----- SUPPLIED DATA -----

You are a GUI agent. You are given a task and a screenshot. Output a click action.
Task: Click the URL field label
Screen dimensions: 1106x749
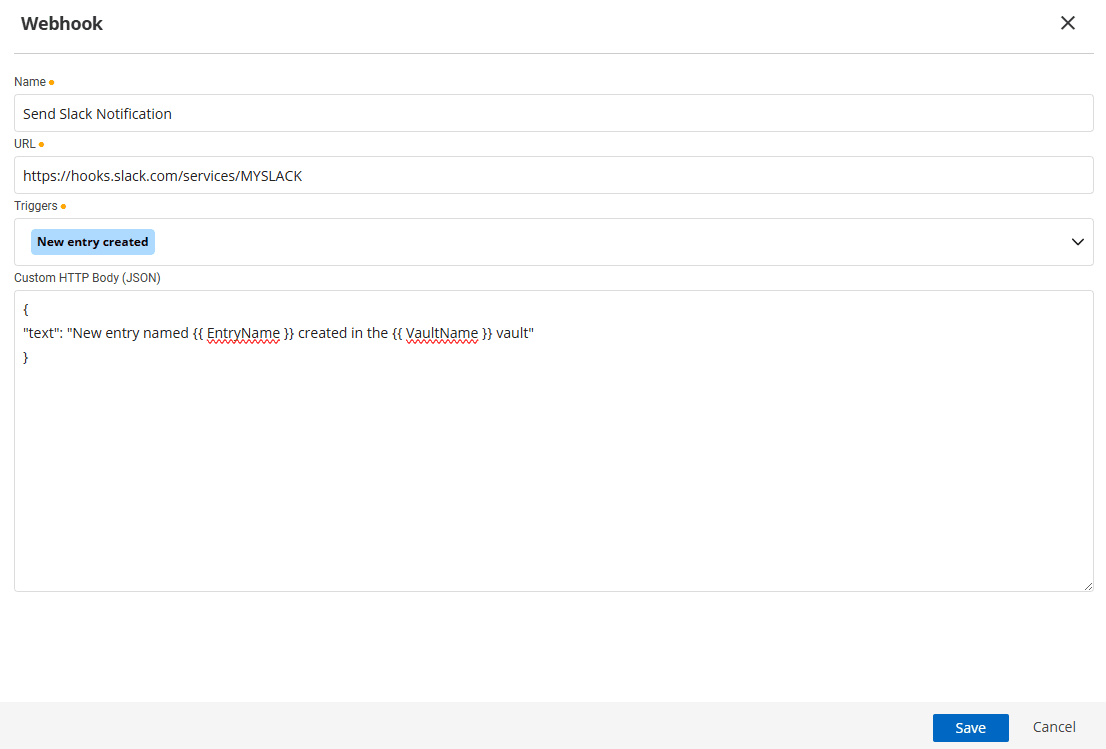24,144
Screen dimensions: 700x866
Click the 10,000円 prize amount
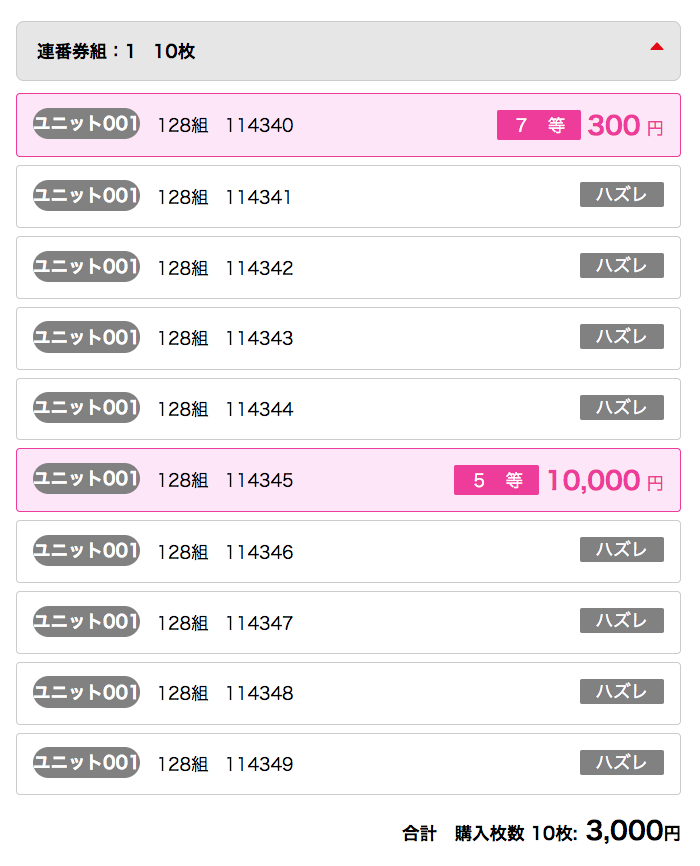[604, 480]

-----

Rewrite the data above, changing every "Screen dimensions" to "Display size" and keeping everything else the same. Leave the pictures out of your version.

You are a GUI agent. You are given a task and a screenshot. Output a click action.
Task: Click the URL field label
Display size: 1106x749
24,144
Display size: 700x866
Click the 10,000円 prize amount
[604, 480]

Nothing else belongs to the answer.